Here is a summary of Dr Oliver’s explanation of the seven key lasting impacts of COVID for investors.

1. Bigger government

The pandemic added to support for bigger government by showcasing the power of government to protect households and businesses from shocks, enhancing perceptions of inequality, and adding support to the view that governments should ensure supply chains by bringing production back home. IMF projections for government spending in advanced countries show it settling nearly 2 percent of GDP higher than pre-COVID levels.

Implications for investors: likely to be less productive economies, lower than otherwise living standards and less personal freedom.

2. Tighter labour markets and faster wages growth

After the pandemic, labour markets have tightened reflecting the rebound in demand post-pandemic, lower participation rates in some countries and a degree of labour hoarding as labour shortages made companies reluctant to let workers go. As a result, wages growth increased, possibly breaking the pre-pandemic malaise of weak wages growth.

Implications for investors: Tighter labour markets run the risk that wages growth exceeds levels consistent with two to three percent inflation.

3. Reduced globalisation

A backlash against globalisation became evident last decade in the rise of Trump, Brexit and populist leaders. Also, geopolitical tensions were on the rise with the relative decline of the US and faith in liberal democracies waning ... The pandemic inflamed both with supply side disruptions adding to pressure for the onshoring of production [and] heightened tensions between the west and China we are seeing more protectionism (e.g.,with subsidies and regulation favouring local production) and increased defence spending.

Implications for investors: Reduced globalisation risks leading to reduced potential economic growth for the emerging world and reduced productivity if supply chains are managed on other than economic grounds.

4. Higher prices, inflation and interest rates

Inflation [due to stimulus payments to households and supply chain disruptions] is now starting to come under control but the pandemic has likely ushered in a more inflation-prone world by boosting bigger government, adding to a reversal in globalisation and adding to geopolitical tensions. All of which combine with ageing populations to potentially result in higher rates of inflation.

INFORMATION SHOWN:
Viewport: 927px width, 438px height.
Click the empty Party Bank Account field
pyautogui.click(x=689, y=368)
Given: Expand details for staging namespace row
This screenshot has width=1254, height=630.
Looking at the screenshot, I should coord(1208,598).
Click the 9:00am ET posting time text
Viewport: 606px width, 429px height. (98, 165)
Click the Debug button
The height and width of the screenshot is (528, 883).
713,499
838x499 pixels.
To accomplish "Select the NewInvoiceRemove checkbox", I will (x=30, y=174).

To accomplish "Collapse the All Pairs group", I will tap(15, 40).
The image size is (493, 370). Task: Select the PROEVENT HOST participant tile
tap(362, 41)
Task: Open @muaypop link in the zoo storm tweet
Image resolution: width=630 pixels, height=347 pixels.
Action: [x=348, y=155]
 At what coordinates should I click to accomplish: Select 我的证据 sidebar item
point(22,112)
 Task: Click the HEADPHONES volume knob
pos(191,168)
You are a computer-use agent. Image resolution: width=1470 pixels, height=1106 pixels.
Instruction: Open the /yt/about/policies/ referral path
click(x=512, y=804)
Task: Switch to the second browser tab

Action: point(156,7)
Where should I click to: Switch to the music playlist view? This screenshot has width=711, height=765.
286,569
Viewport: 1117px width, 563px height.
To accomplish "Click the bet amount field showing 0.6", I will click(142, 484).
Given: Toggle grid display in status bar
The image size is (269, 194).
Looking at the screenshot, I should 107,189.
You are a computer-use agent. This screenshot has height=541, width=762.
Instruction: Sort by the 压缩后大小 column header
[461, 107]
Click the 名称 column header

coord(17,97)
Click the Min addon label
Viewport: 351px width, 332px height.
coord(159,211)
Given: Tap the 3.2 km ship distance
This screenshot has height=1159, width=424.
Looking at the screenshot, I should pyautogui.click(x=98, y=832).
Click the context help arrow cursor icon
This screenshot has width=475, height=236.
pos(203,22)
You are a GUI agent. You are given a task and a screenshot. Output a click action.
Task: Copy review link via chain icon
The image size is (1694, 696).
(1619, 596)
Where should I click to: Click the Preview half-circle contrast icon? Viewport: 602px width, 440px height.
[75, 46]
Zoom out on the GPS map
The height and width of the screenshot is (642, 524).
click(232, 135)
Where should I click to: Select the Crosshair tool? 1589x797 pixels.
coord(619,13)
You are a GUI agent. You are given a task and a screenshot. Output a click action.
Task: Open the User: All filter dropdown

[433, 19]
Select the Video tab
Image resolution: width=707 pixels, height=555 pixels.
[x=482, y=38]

REQUIRED ACTION 1:
Answer these questions using the summary of COVID's lasting impacts for investors:
(a) According to IMF projections, how much higher than pre-COVID levels is government spending in advanced countries expected to settle?
(b) What inflation range does the text say faster wages growth risks exceeding?
(c) What three examples does the text give of the backlash against globalisation that became evident last decade?
REQUIRED ACTION 2:
Carry on the summary of COVID's lasting impacts for investors from the point where it stops.
The records play no part in what comes next.

RESPONSE AREA 1:
(a) Nearly 2 percent of GDP.
(b) Two to three percent.
(c) The rise of Trump, Brexit and populist leaders.

RESPONSE AREA 2:
Implications for investors: Higher inflation than seen pre-pandemic means higher than otherwise interest rates over the medium term, which reduces the upside potential for growth assets like shares and property.

5. Worsening housing affordability

the lockdowns and working from home drove increased demand for houses over units and interest in smaller cities and regional locations. As a result, Australian home prices surged to record levels. Meanwhile, the impact of higher interest rates in the last two years on home prices was swamped by housing shortages as immigration surged in a catch-up. The end result is now record low levels of housing affordability for buyers

Implications for investors: Ever worse housing affordability means ongoing intergenerational inequality and even higher household debt.

6. Working from home

There are huge benefits to physically working together around culture, collaboration, idea generation and learning but there are also benefits to working from home with no commute time, greater focus, less damage to the environment, better life balance and for companies lower costs, more diverse workforces and happier staff. So the ideal is probably a hybrid model.

Implications for investors: Less office space demand as leases expire resulting in higher vacancy rates/lower rents, more people living in cities as vacated office space is converted, and reinvigorated life in suburbs and regions.

7. Faster embrace of technology

Lockdowns dramatically accelerated the move to a digital world. Many have now embraced online retail, working from home and virtual meetings. It may be argued that this fuller embrace of technology will enable the full productivity-enhancing potential of technology to be unleashed. The rapid adoption of AI will likely help.

Implications for investors: a faster embrace of online retailing at the expense of traditional retailing, virtual meeting attendance becoming the norm for many and business travel settling at a lower level.